• [Activity] Within the entries below, every line containing "Política" is to be copied.

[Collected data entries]
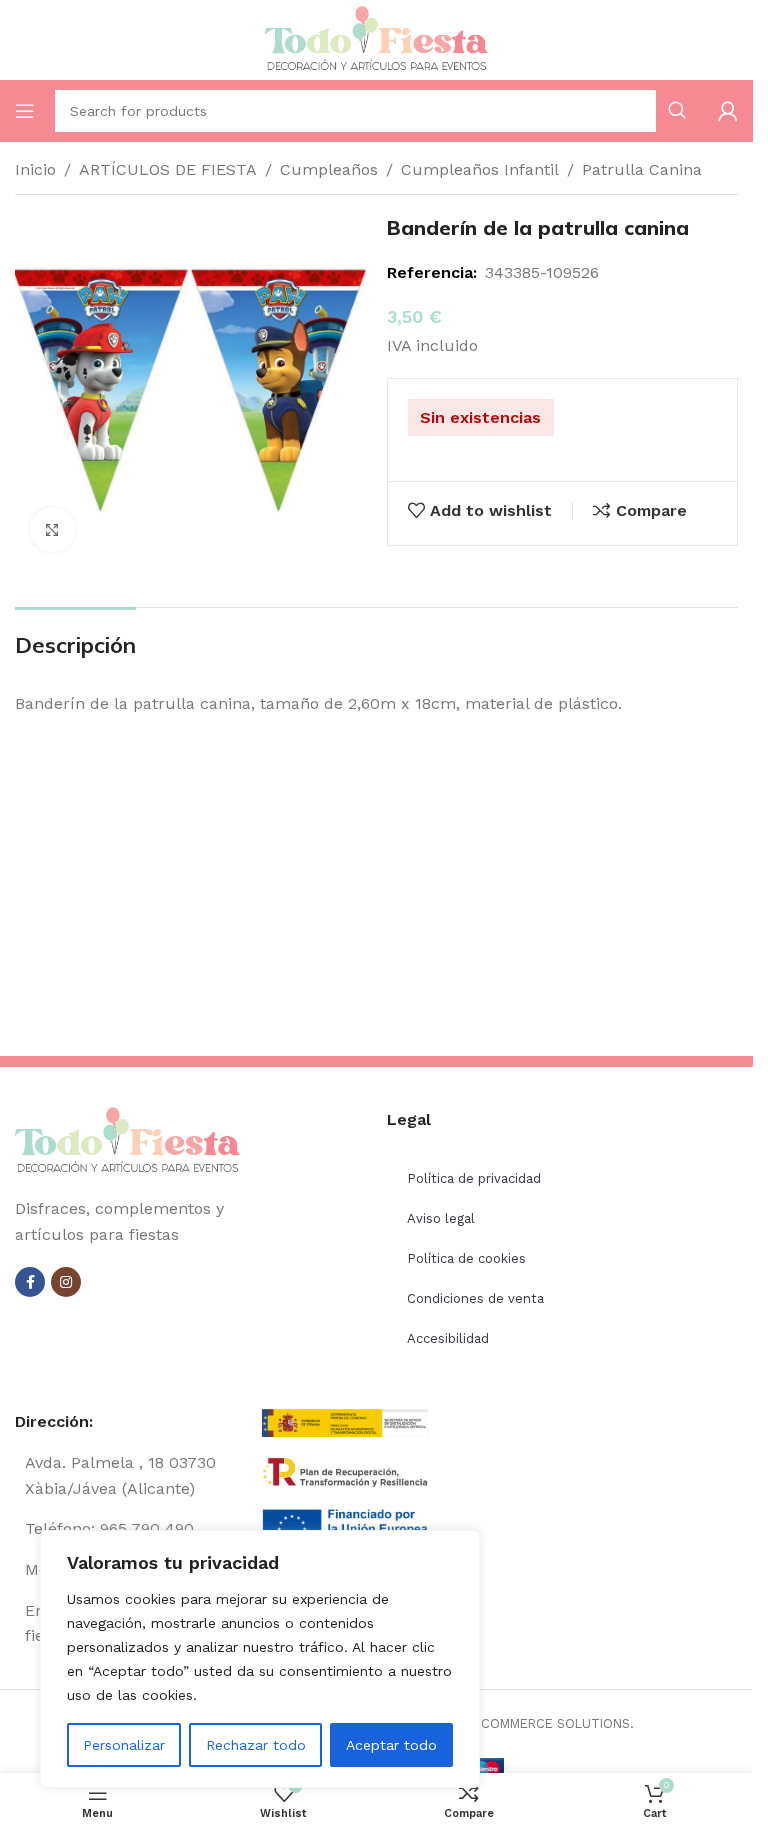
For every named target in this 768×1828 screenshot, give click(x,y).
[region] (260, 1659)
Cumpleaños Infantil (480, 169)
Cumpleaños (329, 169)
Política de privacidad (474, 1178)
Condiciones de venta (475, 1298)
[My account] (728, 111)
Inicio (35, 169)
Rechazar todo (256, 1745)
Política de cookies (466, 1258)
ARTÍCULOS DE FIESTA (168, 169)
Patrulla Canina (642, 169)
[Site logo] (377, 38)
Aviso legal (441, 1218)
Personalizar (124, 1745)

• [Response to the exercise]
Política de privacidad (474, 1178)
Política de cookies (466, 1258)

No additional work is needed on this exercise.